Iran-Pakistan to Start Pipe Talks: Report
Iran and Pakistan may begin a new round of talks in September related to the deadlocked Iran-Pakistan (IP) gas pipeline, built in 2014, The Nation reported August 6.
According to the Pakistani newspaper's report, an Iranian delegation was ready to come to Pakistan, but the Pakistani caretaker government believed that the decisions on the IP project should be made by the next elected government. Pakistan Tehreek-e-Insaf, led by Imran Khan, emerged as the largest party in the election held last month. He is expected to be sworn-in as Pakistan’s prime minister this month.
“Both sides would put their heads together to find out the way out how to proceed for implementation of the project in the presence of the US sanctions. President Trump is hell bent upon the deviating from the US-Iran nuclear deal earlier done during Obama regime. So, under the new scenario, the top mandarins of both the countries would also work out new timelines for the project’s completion,” an official told the newspaper.

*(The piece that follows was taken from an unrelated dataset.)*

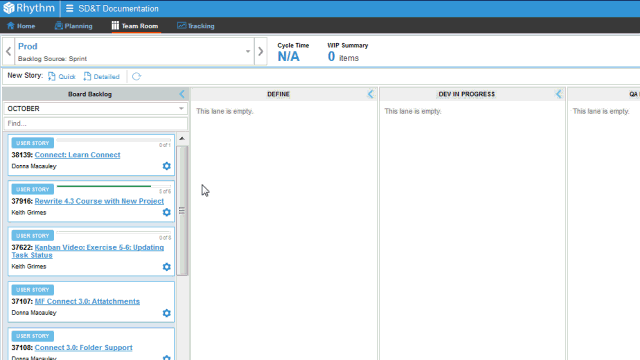Switch to the Planning tab
Screen dimensions: 640x360
[73, 26]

In February, Iran's oil minister Bijan Zanganeh said Pakistan had deferred Iranian gas imports for so long that Tehran is considering referring Islamabad to the international arbitration court. As per the agreement signed between the two nations, Pakistan should have started taking 22mn m3/d (8bn m3/yr) of Iranian gas imports in January 2015, the line having been completed the month before.
Pakistan and Iran have already agreed to review the gas sales purchase agreement signed in 2009.